■ AVAILABLE DATA:
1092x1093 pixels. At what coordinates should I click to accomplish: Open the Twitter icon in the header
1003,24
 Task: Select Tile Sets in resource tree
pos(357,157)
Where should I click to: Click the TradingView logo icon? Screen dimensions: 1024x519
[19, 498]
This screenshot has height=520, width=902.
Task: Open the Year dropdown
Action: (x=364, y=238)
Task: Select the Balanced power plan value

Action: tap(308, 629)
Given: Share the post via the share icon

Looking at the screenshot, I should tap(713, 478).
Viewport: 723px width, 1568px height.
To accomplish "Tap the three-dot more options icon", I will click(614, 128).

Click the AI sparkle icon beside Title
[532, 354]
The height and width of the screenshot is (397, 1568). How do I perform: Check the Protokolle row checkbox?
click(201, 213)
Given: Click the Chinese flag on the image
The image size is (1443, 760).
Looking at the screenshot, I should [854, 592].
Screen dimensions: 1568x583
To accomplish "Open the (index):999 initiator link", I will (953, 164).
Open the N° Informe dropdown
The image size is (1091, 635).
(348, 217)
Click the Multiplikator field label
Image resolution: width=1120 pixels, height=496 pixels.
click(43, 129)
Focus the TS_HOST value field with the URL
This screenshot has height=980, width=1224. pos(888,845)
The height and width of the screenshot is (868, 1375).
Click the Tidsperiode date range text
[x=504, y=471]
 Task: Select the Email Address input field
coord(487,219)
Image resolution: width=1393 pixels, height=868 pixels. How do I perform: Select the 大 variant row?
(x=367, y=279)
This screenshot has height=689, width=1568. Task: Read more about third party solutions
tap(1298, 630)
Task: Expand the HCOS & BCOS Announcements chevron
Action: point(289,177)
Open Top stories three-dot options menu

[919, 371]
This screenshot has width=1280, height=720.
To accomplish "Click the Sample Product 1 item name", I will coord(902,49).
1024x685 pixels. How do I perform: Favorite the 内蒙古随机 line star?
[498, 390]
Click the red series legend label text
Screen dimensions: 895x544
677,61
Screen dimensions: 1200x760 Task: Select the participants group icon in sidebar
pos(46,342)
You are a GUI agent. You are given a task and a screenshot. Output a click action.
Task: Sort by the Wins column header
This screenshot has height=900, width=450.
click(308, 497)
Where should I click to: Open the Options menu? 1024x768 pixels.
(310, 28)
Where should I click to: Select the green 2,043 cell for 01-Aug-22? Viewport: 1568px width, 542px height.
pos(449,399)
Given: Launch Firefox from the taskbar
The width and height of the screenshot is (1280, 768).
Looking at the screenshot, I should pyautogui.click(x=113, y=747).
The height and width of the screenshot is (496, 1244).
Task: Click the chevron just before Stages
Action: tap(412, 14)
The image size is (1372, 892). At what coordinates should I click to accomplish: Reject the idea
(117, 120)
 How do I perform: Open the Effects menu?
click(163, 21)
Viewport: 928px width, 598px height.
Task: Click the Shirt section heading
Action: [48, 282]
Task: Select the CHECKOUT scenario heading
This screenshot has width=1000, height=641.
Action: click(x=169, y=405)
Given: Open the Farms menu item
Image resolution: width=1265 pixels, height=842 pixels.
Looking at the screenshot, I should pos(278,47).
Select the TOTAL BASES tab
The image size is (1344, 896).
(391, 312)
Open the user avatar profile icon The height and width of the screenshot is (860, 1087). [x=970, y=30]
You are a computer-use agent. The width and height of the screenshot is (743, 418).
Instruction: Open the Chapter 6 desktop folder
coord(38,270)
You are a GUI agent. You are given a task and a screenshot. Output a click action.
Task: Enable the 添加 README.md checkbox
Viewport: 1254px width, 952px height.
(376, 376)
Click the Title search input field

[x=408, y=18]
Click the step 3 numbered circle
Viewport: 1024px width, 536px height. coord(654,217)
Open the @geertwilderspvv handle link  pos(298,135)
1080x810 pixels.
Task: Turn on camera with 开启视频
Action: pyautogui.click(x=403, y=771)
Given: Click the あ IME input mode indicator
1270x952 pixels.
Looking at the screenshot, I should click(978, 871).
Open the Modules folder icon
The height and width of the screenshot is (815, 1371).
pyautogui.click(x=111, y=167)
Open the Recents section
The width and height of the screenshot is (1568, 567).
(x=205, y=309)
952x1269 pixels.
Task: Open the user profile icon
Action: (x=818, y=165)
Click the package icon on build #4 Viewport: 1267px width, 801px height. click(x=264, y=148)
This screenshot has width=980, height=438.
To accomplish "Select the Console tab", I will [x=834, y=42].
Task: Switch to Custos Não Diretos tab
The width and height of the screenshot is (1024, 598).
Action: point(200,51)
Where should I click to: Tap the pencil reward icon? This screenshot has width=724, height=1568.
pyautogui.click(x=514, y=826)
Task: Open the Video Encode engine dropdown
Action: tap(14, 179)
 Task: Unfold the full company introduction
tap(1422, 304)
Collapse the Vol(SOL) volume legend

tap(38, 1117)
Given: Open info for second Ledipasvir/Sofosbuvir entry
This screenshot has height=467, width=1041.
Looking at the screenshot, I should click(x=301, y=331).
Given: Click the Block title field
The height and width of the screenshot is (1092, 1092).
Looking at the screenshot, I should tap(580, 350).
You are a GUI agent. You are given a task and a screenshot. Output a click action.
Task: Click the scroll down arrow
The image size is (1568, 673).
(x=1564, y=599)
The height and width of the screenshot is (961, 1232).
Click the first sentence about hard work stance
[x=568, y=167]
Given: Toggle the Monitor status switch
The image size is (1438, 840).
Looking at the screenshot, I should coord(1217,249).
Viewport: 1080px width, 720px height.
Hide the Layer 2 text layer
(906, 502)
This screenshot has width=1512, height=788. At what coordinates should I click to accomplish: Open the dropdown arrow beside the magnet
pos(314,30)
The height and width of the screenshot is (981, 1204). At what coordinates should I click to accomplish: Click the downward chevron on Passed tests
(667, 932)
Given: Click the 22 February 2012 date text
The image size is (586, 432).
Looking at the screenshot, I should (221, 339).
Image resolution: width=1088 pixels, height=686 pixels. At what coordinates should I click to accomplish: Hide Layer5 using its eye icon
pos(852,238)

■ EXERCISE:
In the entries above, which lines hold the word "item"? Copy them out.

■ REPLY:
To accomplish "Click the Sample Product 1 item name", I will coord(902,49).
Given: Open the Farms menu item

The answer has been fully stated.